It’s a bit overwhelming. You step from a walkway in a Ventura County mall through a door, and it’s like you’ve entered a portal to a Los Angeles, or New York contemporary art museum.
Two walls of a huge gallery space are covered with what feels like a lush ivy hedge, made up of around 600 separate pieces.
Artist Luciana Abait describes her work. "My work is inspired by nature...what I really like to create is these landscapes," said Abait.
Abait's work is part of the Landscape Through The Eyes of Abstraction group exhibition at the California Museum of Art Thousand Oaks.
As you look closely at the hundreds of pieces in the art installation, you see they are handmade images of things like butterflies.

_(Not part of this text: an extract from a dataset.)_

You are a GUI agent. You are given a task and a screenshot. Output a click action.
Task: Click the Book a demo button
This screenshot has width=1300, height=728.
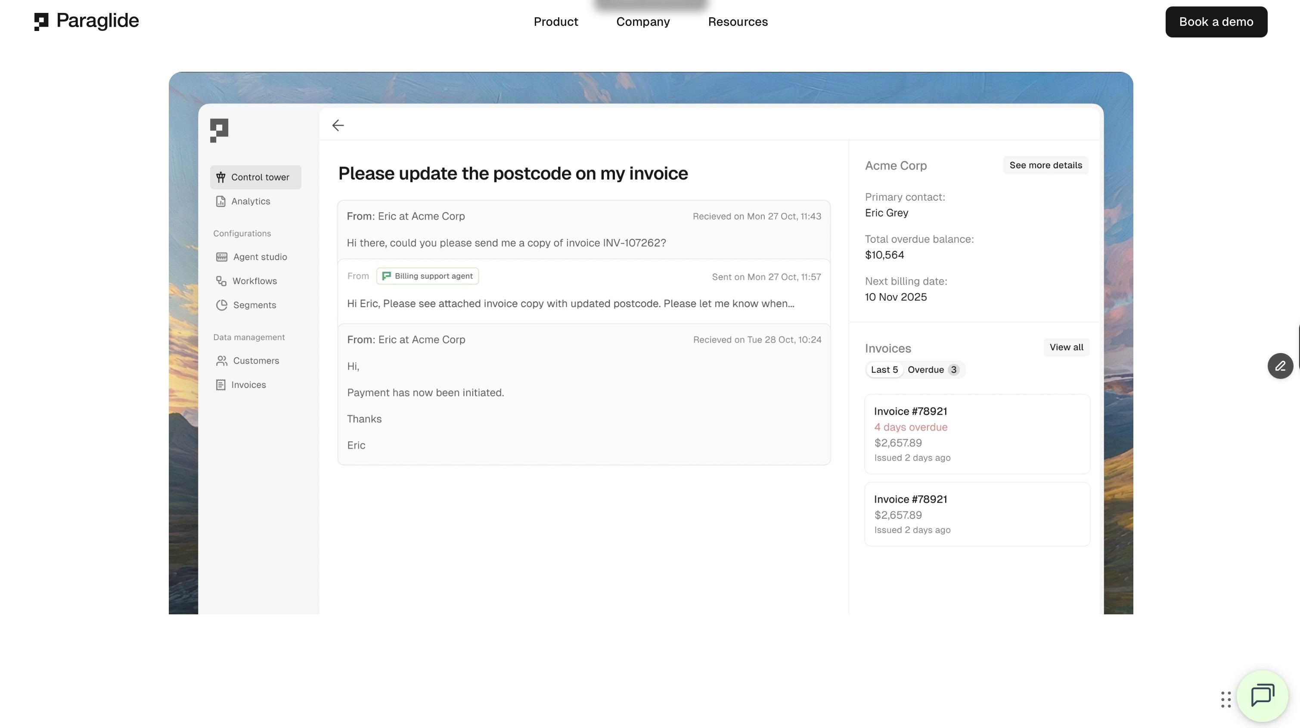coord(1216,22)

"The ivy is made up of insects, and animals," she said. "I work with mixed media, so I work with photography and painting. I like to take photography to a third dimension."
"Each butterfly is individually made by me," said Abait. It's made out of wood, and I attached a photograph that I took of vegetation in California, and then I worked over that photograph with acrylic paint and varnish."

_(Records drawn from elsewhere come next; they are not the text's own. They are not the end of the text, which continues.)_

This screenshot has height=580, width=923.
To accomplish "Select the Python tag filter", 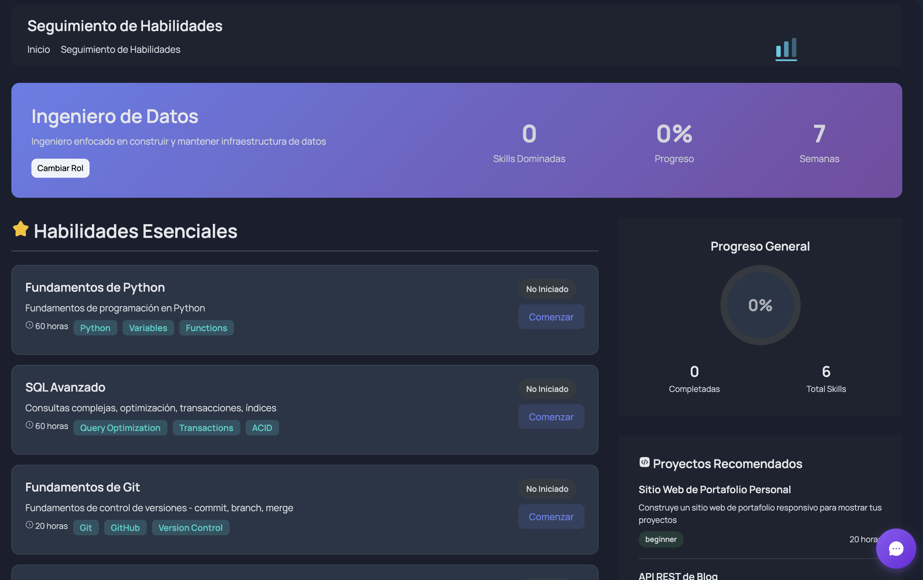I will coord(95,328).
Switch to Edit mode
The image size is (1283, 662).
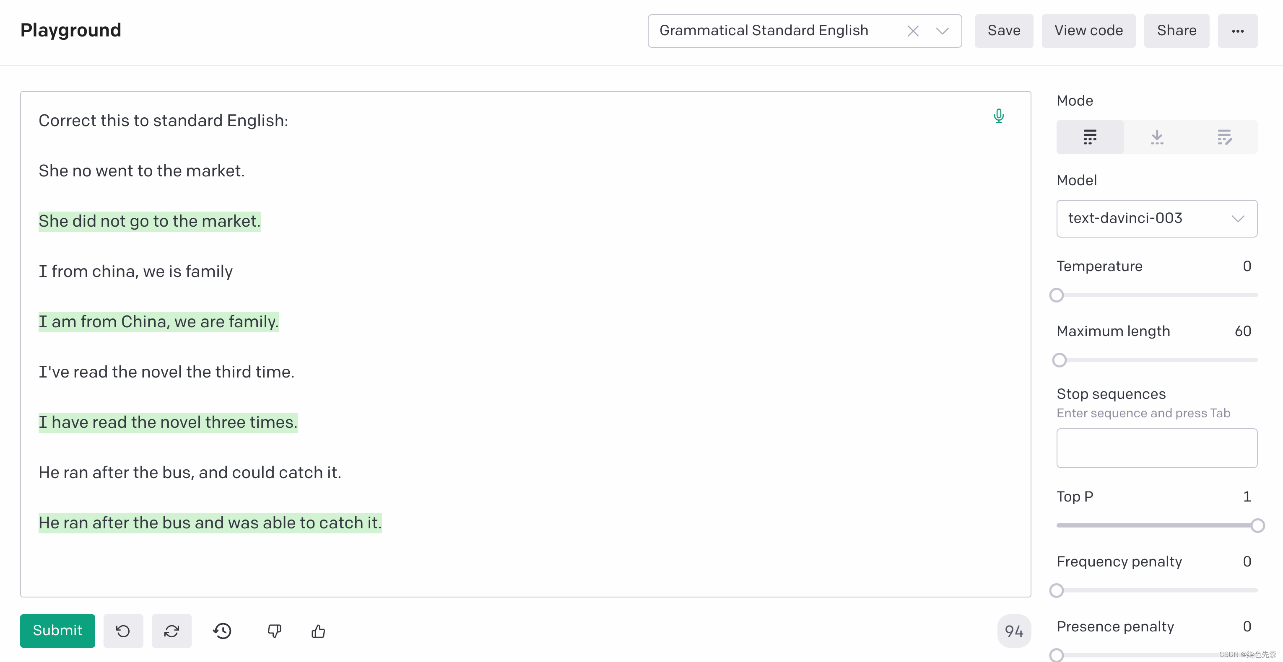pos(1224,137)
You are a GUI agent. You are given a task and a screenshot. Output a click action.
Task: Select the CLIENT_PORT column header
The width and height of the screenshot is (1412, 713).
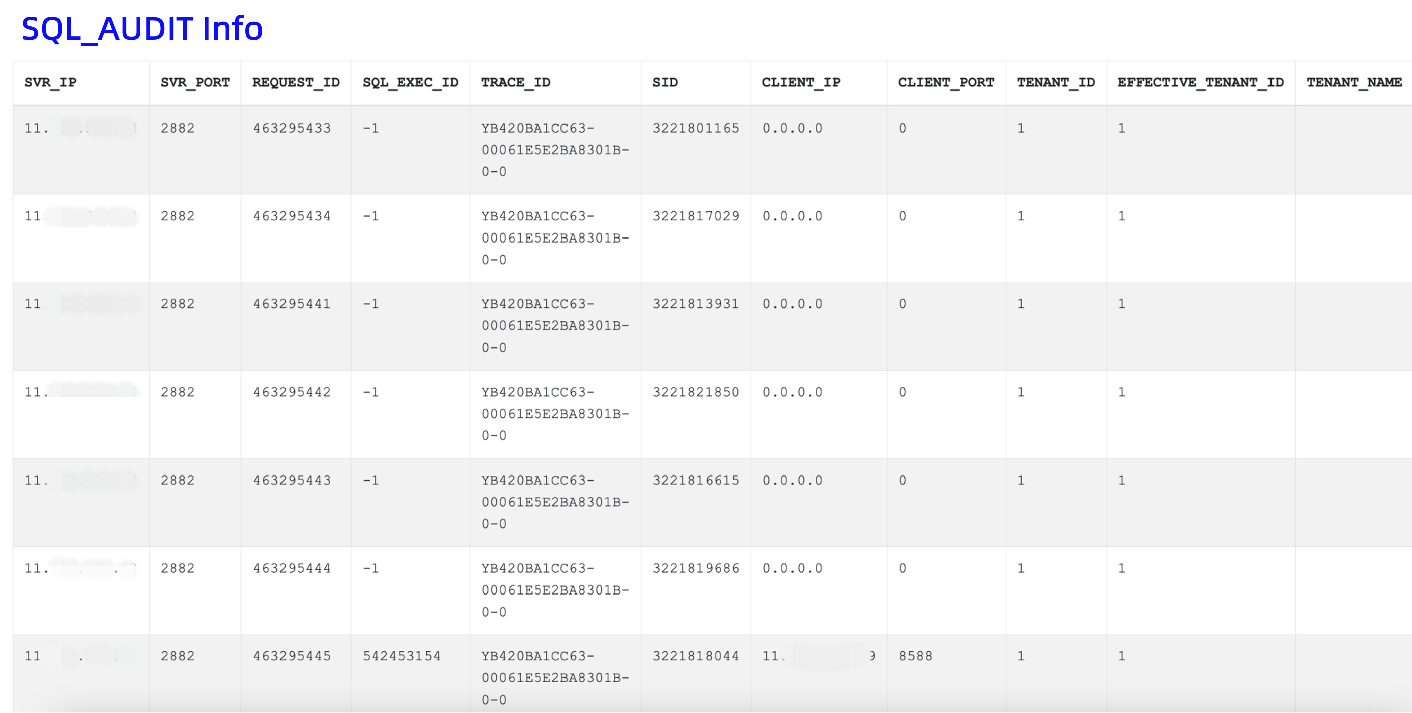pyautogui.click(x=946, y=82)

It’s one of the works by six artists at this new exhibition focused on contemporary landscape. "
Landscape Through The Eyes Of Abstraction originated from the idea of helping the visitors better appreciate contemporary art," said Lynn Farrand, who is the museum’s Senior Curator. "It provides important examinations of our surroundings."
She takes us into another room, which is filled with nearly two dozen floor to ceiling cloth works.
Each is the size of a tree trunk, and you feel like you are in the middle of a dark forest.
"This is an installation by Claudia Parducci, and it's titled 23 Columns. It's all hand woven and knitted," said Farrand. "It raises the idea of destruction, and creation."
Another room of the Thousand Oaks gallery is filled with different colors, as neon pieces attached to the walls cast a bright glow in the darkened area.
"This is Laddie John Dill. He's a wonderful neon artist, and if you stand a little further outside the room, you see the lines, the horizontal lines, and the vertical lines which are really basic to landscape," said Farrand.
There are other works ranging from videos, to mixed media projects from the six artists which reflect different aspects of contemporary interpretations of classic landscapes.